Brooklyn, ça sonne pour un touriste dans la grande pomme. On va le faire souvent parmi les premiers spots, pour les premières photos, pour marcher là où des personnages ont marché. Le quartier, devenu aujourd’hui DUMBO, jusqu’au Manhattan Bridge est devenu très bobo mais était en 1867 une vraie banlieue prolo qui terrorisait les New-yorkais. Nombreux venaient se plaindre de l’afflux de brigands fraîchement immigrés, ou dans leur esprit d’immigrés fraîchement brigands, si cette folie venait à être érigée. Manque de bol, John Augustus Roebling va au bout de ses idées, pas du chantier (il meurt avant l’inauguration de 1883, alerte biopic) et après un premier échec 20 ans plus tôt il lance la construction d’un futur décor de cinéma à ciel ouvert en 1867. Gangs of New York (M. Scorsese, 2003) c’est l’époque où dans le cahier des charges de chaque chantier est tacitement inclus un nombre de morts à ne pas dépasser. 27 pour un gros amas d’acier où passent 1800 voitures et 150 000 personnes par jour, selon cet article c’est tout de même quelque chose.
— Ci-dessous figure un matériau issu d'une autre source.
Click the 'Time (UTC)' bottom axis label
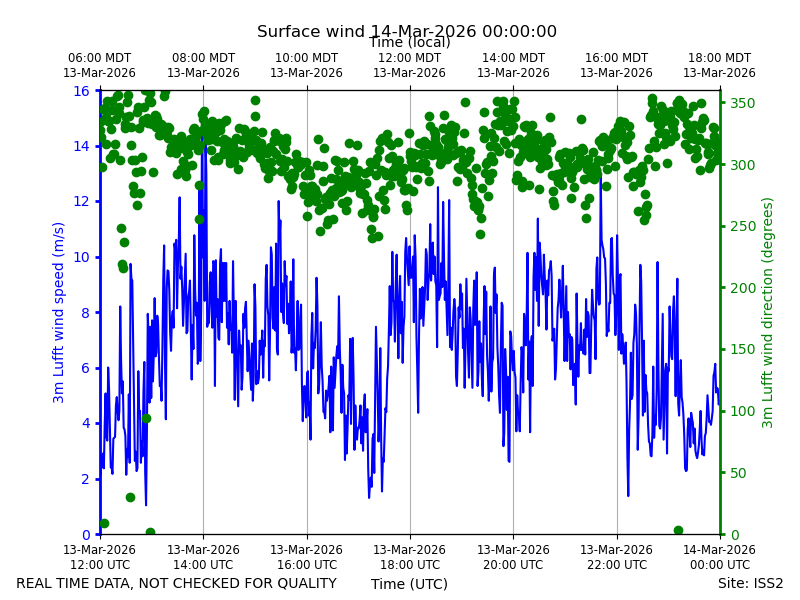Screen dimensions: 800x600 (x=409, y=584)
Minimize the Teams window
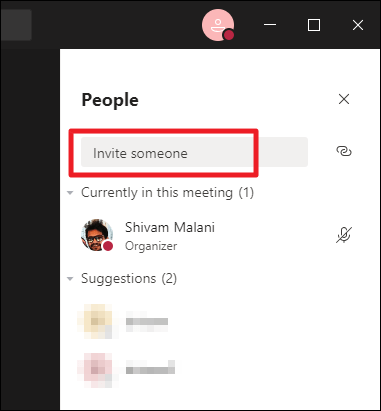This screenshot has height=411, width=381. [270, 25]
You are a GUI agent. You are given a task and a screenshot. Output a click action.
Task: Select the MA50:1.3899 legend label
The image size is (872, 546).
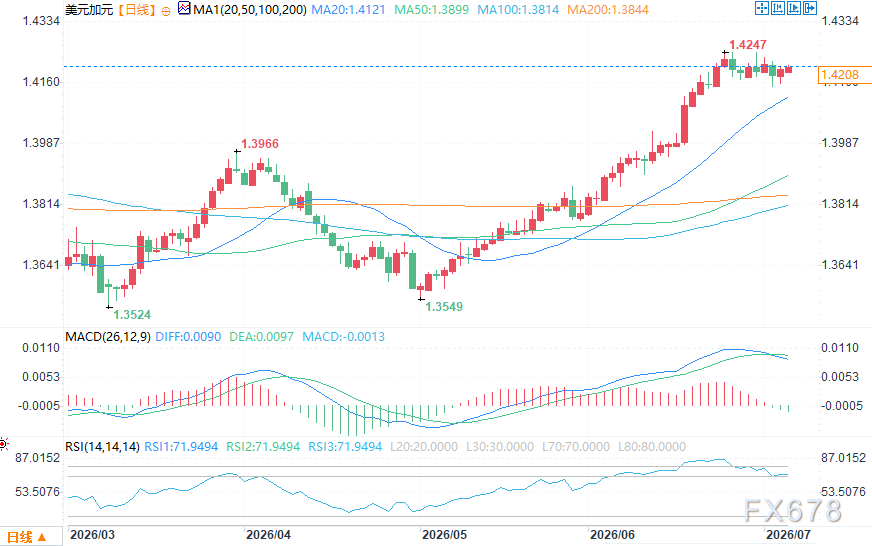432,9
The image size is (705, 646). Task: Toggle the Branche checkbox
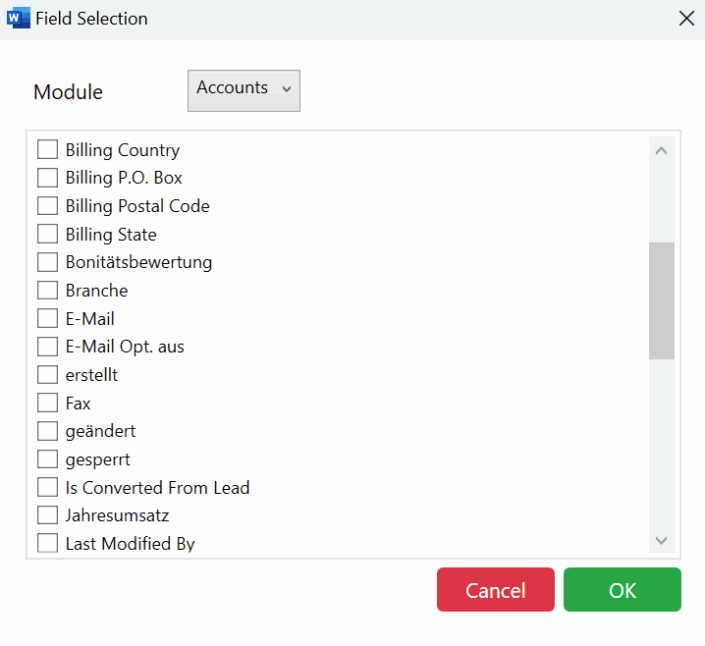click(47, 290)
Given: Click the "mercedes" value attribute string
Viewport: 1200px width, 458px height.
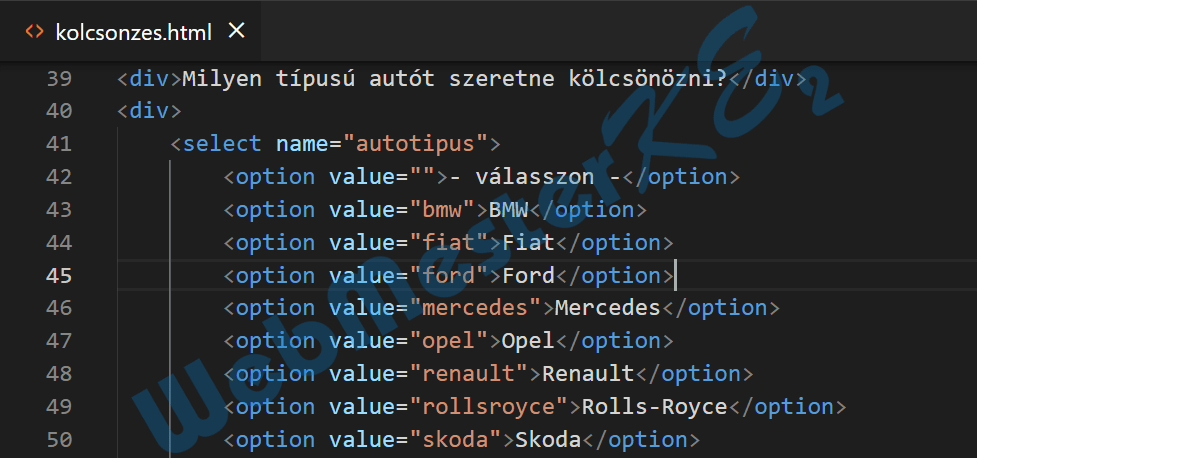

Marqueur historique incontournable, il est l’équivalent des Twin Towers du premier âge New-yorkais. Il était une fois l’Amérique (S. Leone, 1984) puis Scorsese le sacralisent comme pilier de la construction de la nation, quand le cinéma indépendant arty le place dans le décor. Brookyn village, Brooklyn Yiddish, Brooklyn tout ce vous voulez, la structure décore de ses brins d’acier les arrières-plans, c’est un géant de fer tapis dans l’ombre. Si aujourd’hui vous pouvez déguster des cafés latte et des burgers veggies sous la grosse bête, c’est aussi parce sous les rivets, une ville respire et que tous veulent passer ici, pour flâner, drapés dans une mélancolie contemplative, comme dans Manhattan (W. Allen, 1979). Regarder les voitures, les cyclistes râleurs (et très rapides) passer tambour battant d’un bord à l’autre, c’est accepter avec plaisir d’être mis de côté, d’être quelqu’un qui refuse d’être acteur pour mieux se laisser porter et contaminer par l’énergie de ceux qui sont au-dessus des ponts et les traversent. Faites gaffe, c’est souvent bouchonné et attaqué par des dragons géants. Godzilla (R. Emmerich, 1998) s’emmêle dans ses câbles, alors que dans Cloverfield, le nouveau-né de 150m de haut le détruit irrémédiablement.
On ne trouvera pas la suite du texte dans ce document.